Imagine a supernova.
They are spectacular explosions, eulogies to stars who can no longer support their internal fusion and are forced to blow out their exteriors. The universe is so immense that, at any given moment, millions upon millions of stars are going supernova.
Imagine observing one.
With those millions upon millions of supernovae, this may seem a simple enough task. But, remember, the universe is immense. The limits placed by the speed of light and humanity’s current (if still impressive) scientific ability together mean that there are astoundingly few within a stone’s throw of the Earth. It’s estimated that one occurs in the Milky Way only every fifty years, on average, and even then, interstellar dust conceals many of them.

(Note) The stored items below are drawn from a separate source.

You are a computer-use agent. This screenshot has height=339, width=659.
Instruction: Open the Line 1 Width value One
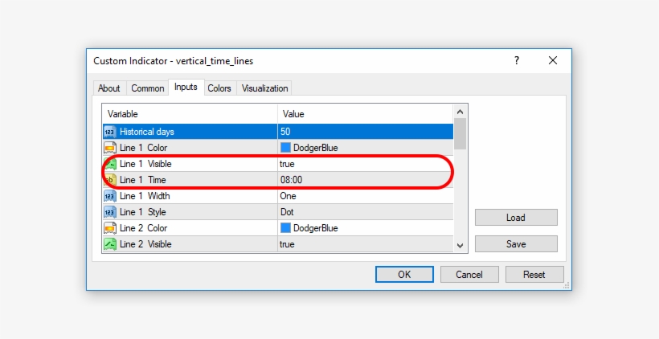pos(288,196)
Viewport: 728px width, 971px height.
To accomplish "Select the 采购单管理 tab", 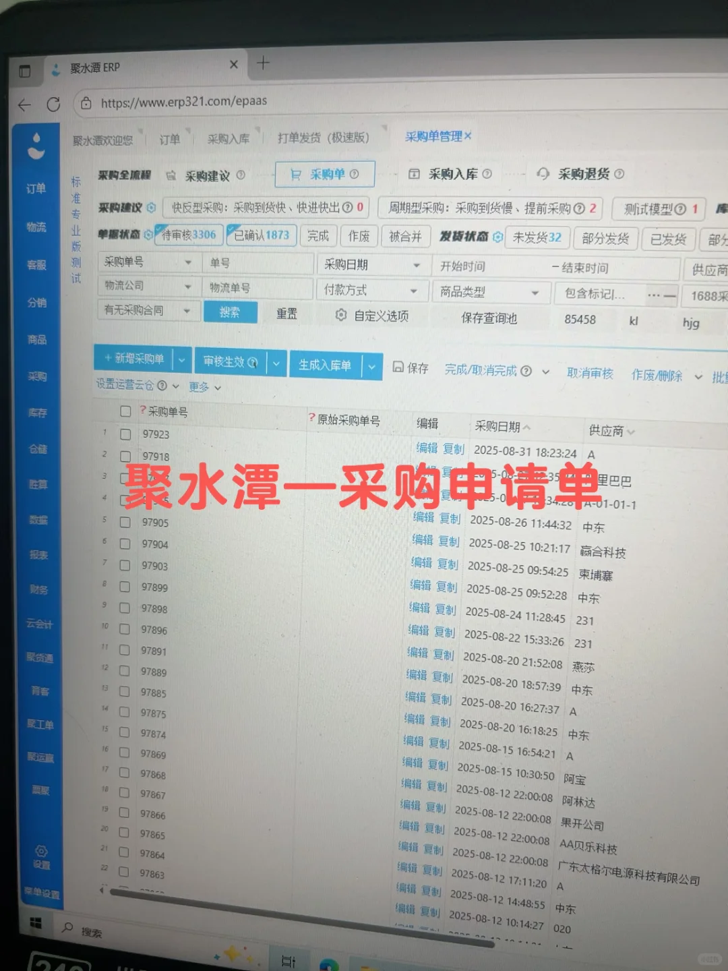I will pyautogui.click(x=434, y=137).
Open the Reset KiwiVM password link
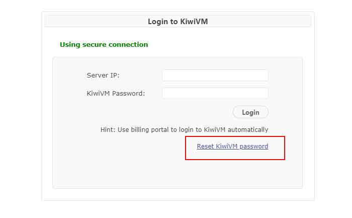352x218 pixels. (x=232, y=147)
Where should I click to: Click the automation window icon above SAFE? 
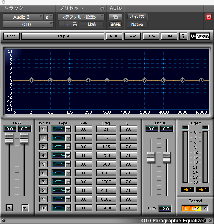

The last one observable from Earth was seen in 1607, when Shakespeare was alive and when Jahangir ruled India.
When one does occur, it is a remarkable moment. The most famous recent supernova, observed in 1987, was in fact 160,000 light-years away, in the Large Magellanic Cloud, a satellite galaxy of the Milky Way. Most others have been observed in other galaxies–tens or hundreds of millions, or even billions, of light-years away. And they were mostly observed after the fact.

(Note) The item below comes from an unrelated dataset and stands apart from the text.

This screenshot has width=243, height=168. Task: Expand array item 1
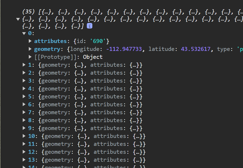[24, 65]
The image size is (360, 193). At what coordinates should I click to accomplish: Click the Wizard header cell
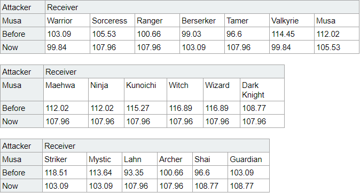pos(222,90)
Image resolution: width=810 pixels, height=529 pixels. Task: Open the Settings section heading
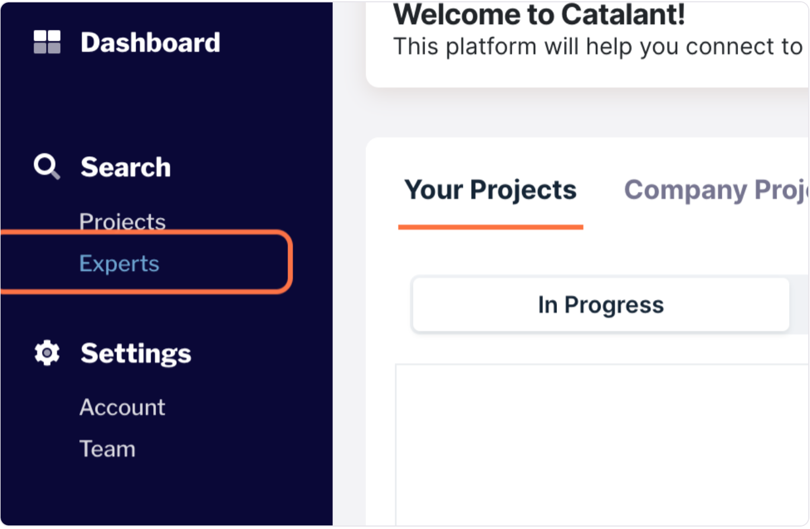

The chances of serendipitously happening upon a supernova, of seeing its first flash, are equivalent to winning what astronomers have termed the “cosmic lottery.”
Now, imagine that very lucky strike actually happening.

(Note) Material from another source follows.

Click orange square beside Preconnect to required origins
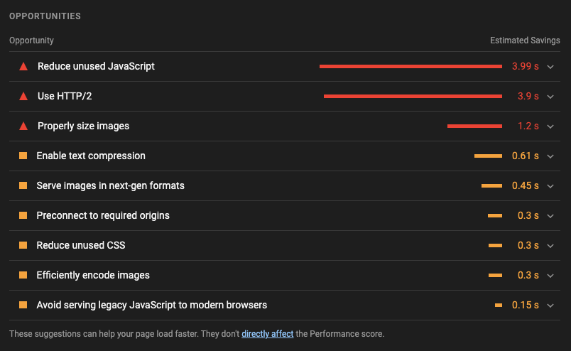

On 20 September 2016, an Argentine amateur astronomer named Victor Buso was testing a new camera attachment for his personal telescope. He aimed it at the galaxy NGC 613, located about 80 million light-years away, and began snapping away. In those pictures, he noticed an odd pinpoint of bursting light. This burst was the first phases of an oncoming supernova.
The Astrophysics Institute of La Plata in Buenos Aires quickly caught wind of the discovery, and an international team was quickly despatched to the case, tracking it for two months with telescopes in Hawaii. The valuable find of the initial stages of a supernova has given a great deal of knowledge that would otherwise be virtually unattainable.
It was once a star twenty times the mass of the sun. Buso caught the moment of its death against odds of ten million to one, according to some. Perhaps even a hundred million to one. Buso was more likely to have been killed by a falling airplane part or to have fathered identical quadruplets than to have won the cosmic lottery and photographed this supernova.
But, after all, the universe is immense.